1

I have a java program which handles xml files. Those files are in S1000D format, used for technical documentation. I need to update some meta data in the xml files and I am using SAXON to do so.

But Saxon is doing more transformations than the ones in my xsl.

  • It auto closes the empty tags
  • it interprets the HTML entities contained in the file.

Here is an extract of one of my input file :

<dmodule xmlns:xsi="http://www.w3.org/2001/XMLSchema-instance" xsi:noNamespaceSchemaLocation="http://www.s1000d.org/S1000D_4-1/xml_schema_flat/schedul.xsd">
...
    <reqSpares>
        <noSpares></noSpares>
    </reqSpares>
    <reqSafety>
        <noSafety></noSafety>
    </reqSafety>
...
    <timeLimit>
        <remarks>
            <simplePara>Lorem ipsum</simplePara>
            <simplePara>Lorem ipsum dolor sit amet, consectetur adipiscing elit.&#xA;Vestibulum pulvinar sapien at lacus lacinia,&#xA;eu maximus arcu vestibulum.</simplePara>
        </remarks>
    </timeLimit>
...

And here is the result of my transformation:

<dmodule xmlns:xsi="http://www.w3.org/2001/XMLSchema-instance" xsi:noNamespaceSchemaLocation="http://www.s1000d.org/S1000D_4-1/xml_schema_flat/schedul.xsd">
...
    <reqSpares>
        <noSpares/>
    </reqSpares>
    <reqSafety>
        <noSafety/>
    </reqSafety>
...
    <timeLimit>
        <remarks>
            <simplePara>Lorem ipsum</simplePara>
            <simplePara>Lorem ipsum dolor sit amet, consectetur adipiscing elit.
Vestibulum pulvinar sapien at lacus lacinia,
eu maximus arcu vestibulum.</simplePara>
        </remarks>
    </timeLimit>
...

Even if my xsl does not transform anything on those lines, they are transformed like so.

My requirements are that I do not have the permission to alter in whatsoever reason the structure or the content of the xml I am transforming like it is done in this example. The service that provides the input does not want to edit the input and add the entity declaration at the start of the xml file or encapsulate the html entities inside a CDATA tag.

In Saxon, we have tried:

  • change encoding to US-ASCII
  • replace & translate methods but as it is not on our transformed nodes, it does not work
  • disable-encoding but as above, the changes are not done on our xsl transformations.

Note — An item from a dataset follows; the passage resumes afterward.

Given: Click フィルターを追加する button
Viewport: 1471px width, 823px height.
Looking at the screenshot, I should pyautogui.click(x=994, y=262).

I also have looked into BaseX too but the problem is the same, and I am not an expert enough in this library to find if it is possible to achieve the behavior.

Any help would be appreciated !

Damounet
  • 96
  • 2
  • 9
  • 1
    XSLT uses an XML parser to parse your input XML markup into an Xdm tree representation that does not preserve any lexical details like `` versus `` or whether a character was represented in a certain encoding or as a character or entity reference. It is not clear what you use XSLT for but the way it works no XSLT processor will preserve the markup in the input, it is parsed into a tree, that tree is transformed into a result tree which is optionally serialized back to markup. On that way there will be no way to preserve the markup details you say you want to preserve. – Martin Honnen Dec 14 '20 at 16:39
  • 1
    Depending on the API you use there might be ways to influence the serialization of the result tree and to e.g. ensure empty elements are serialized as e.g. `` instead of `` but that is an output serialization then done, not a preservation of input markup details. And such details often require you to add Java or .NET code to set up that serialization detail. – Martin Honnen Dec 14 '20 at 16:43
  • I see, there is no easy way to achieve that. Maybe we have to achieve our transformation using regex? haha – Damounet Dec 14 '20 at 16:50
  • https://stackoverflow.com/a/1732454 – michael.hor257k Dec 14 '20 at 18:37
  • I wonder what editor software does to represent XML or other formats and allow you to manipulate parts of it, I would guess they have tree representations as well but probably with more details than the standard DOM or XDM tree model. So it might make sense to use at the APIs and data structures an editor uses to represent and manipulate XML if you need to preserve such details. – Martin Honnen Dec 14 '20 at 20:23
  • I work for an aircraft manufacturer and we edit the technical documentation of the aircrafts. This is done following a standard called S1000D. Our software components are part of the integration of this documentation and get it from various other entities / services. We have to update some meta data inside the data structure but not the real content of it describing technical stuff because this document is certified by aeronautics authorities. – Damounet Dec 15 '20 at 07:48
  • I was already aware that it was nearly impossible to achieve but wanted to be sure it was. And with your inputs and @michael-kay answer I have better arguments to change the mind of our stack-holders and find a more suitable solution for theirs needs. – Damounet Dec 15 '20 at 07:49

1 Answers1

2

Distinctions like the difference between <foo/> and <foo></foo> are lost by the time the data has been parsed (similarly, the use of single vs double quotation marks around attributes, whitespace within start and end tags, etc), and XML parsers don't provide any way of disabling expansion of entity references. Since XSLT operates on the output of an XML parser, if an XSLT processor doesn't see such distinctions then it can't preserve them.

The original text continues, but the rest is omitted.